== Segment start ==

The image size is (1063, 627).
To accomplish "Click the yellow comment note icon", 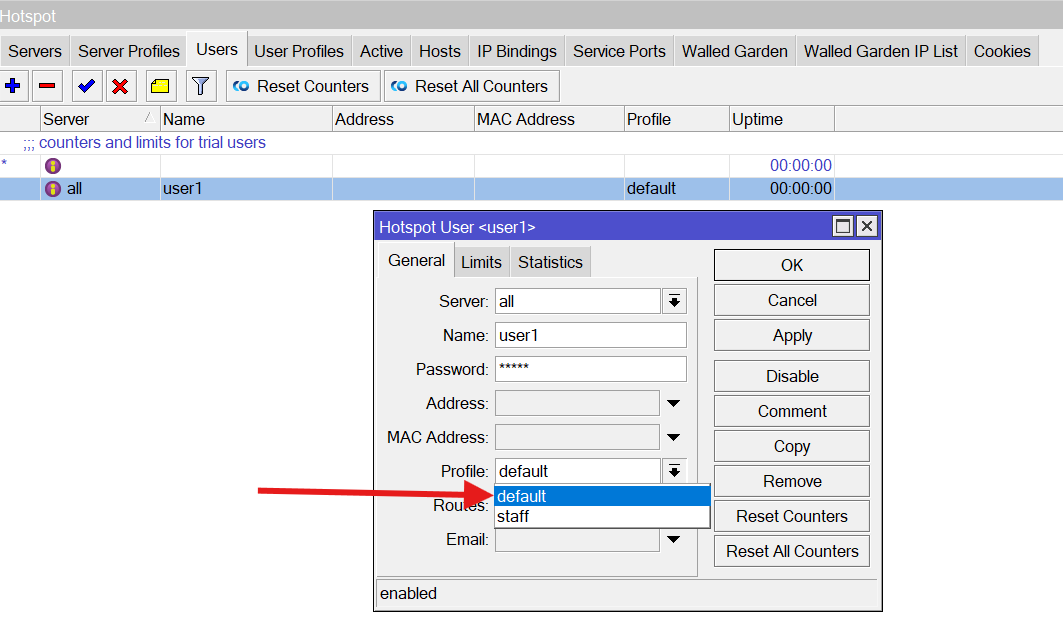I will click(x=160, y=86).
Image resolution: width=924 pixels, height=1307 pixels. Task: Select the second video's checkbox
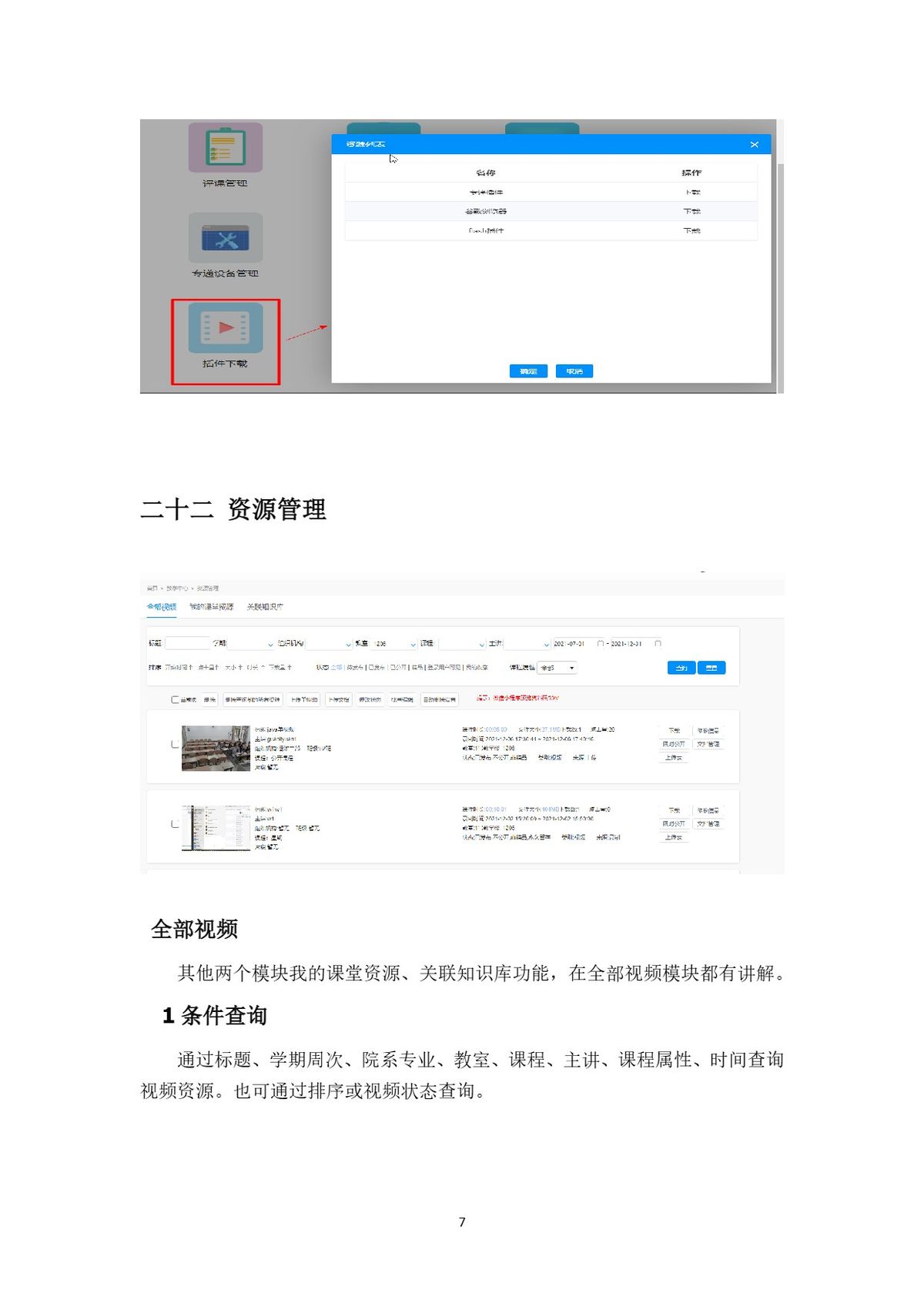(175, 824)
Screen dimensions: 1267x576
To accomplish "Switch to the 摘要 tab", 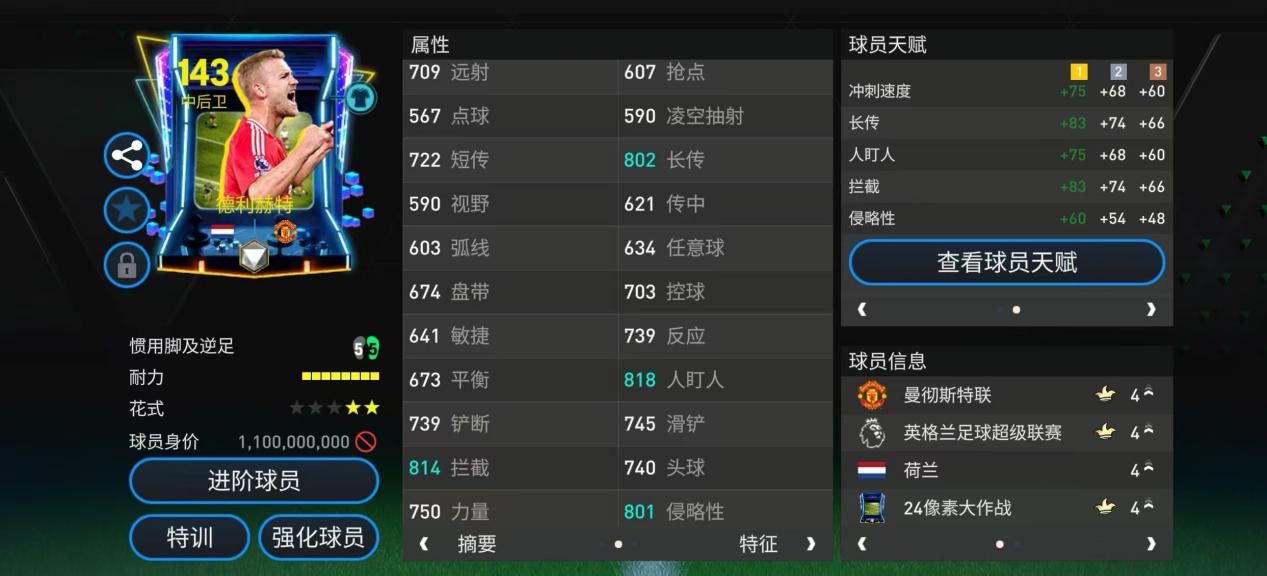I will coord(477,544).
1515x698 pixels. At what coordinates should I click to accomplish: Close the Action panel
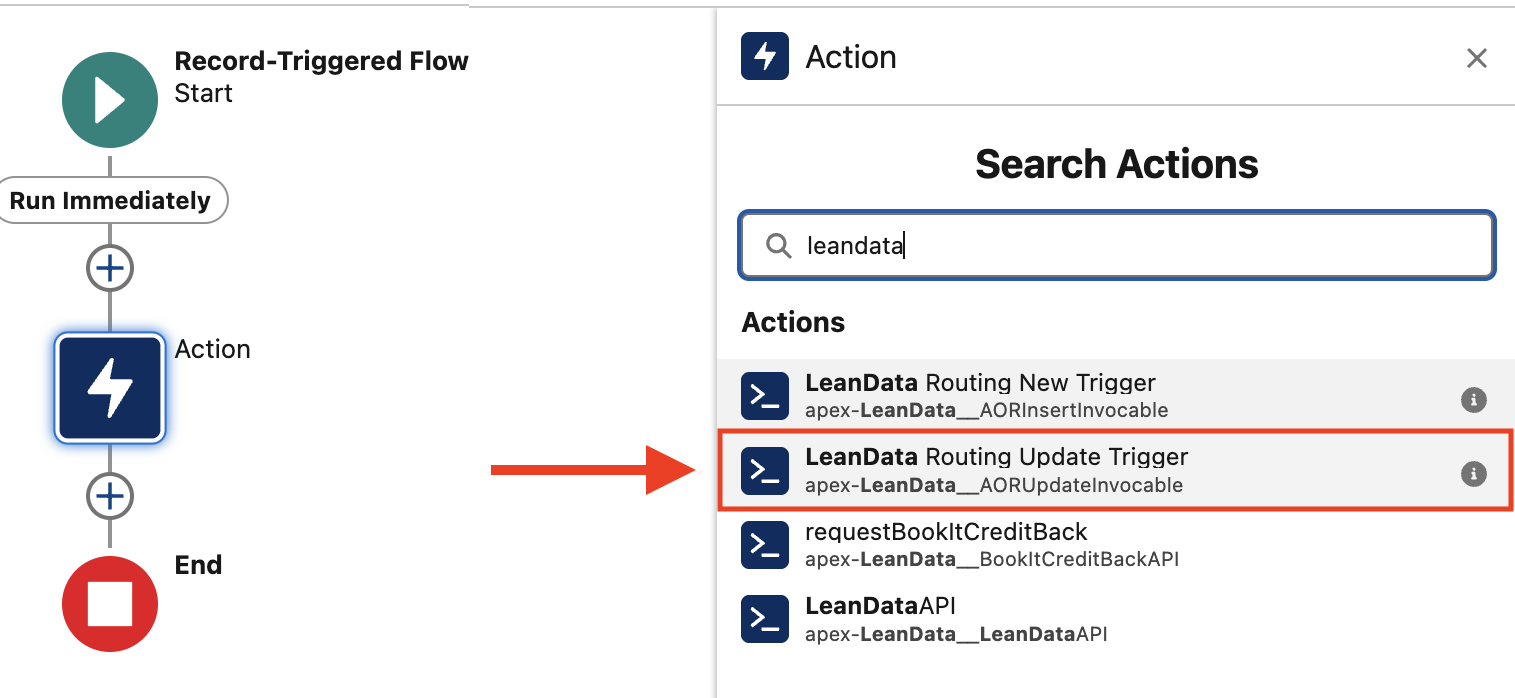point(1477,58)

== Segment end ==

Extract precisely the lines beginning at the line containing "1515x698 pixels. At" and ending at the last line of the entries above, exactly as written and with no pictures.

-- Completed task --
1515x698 pixels. At what coordinates should I click to accomplish: Close the Action panel
point(1477,58)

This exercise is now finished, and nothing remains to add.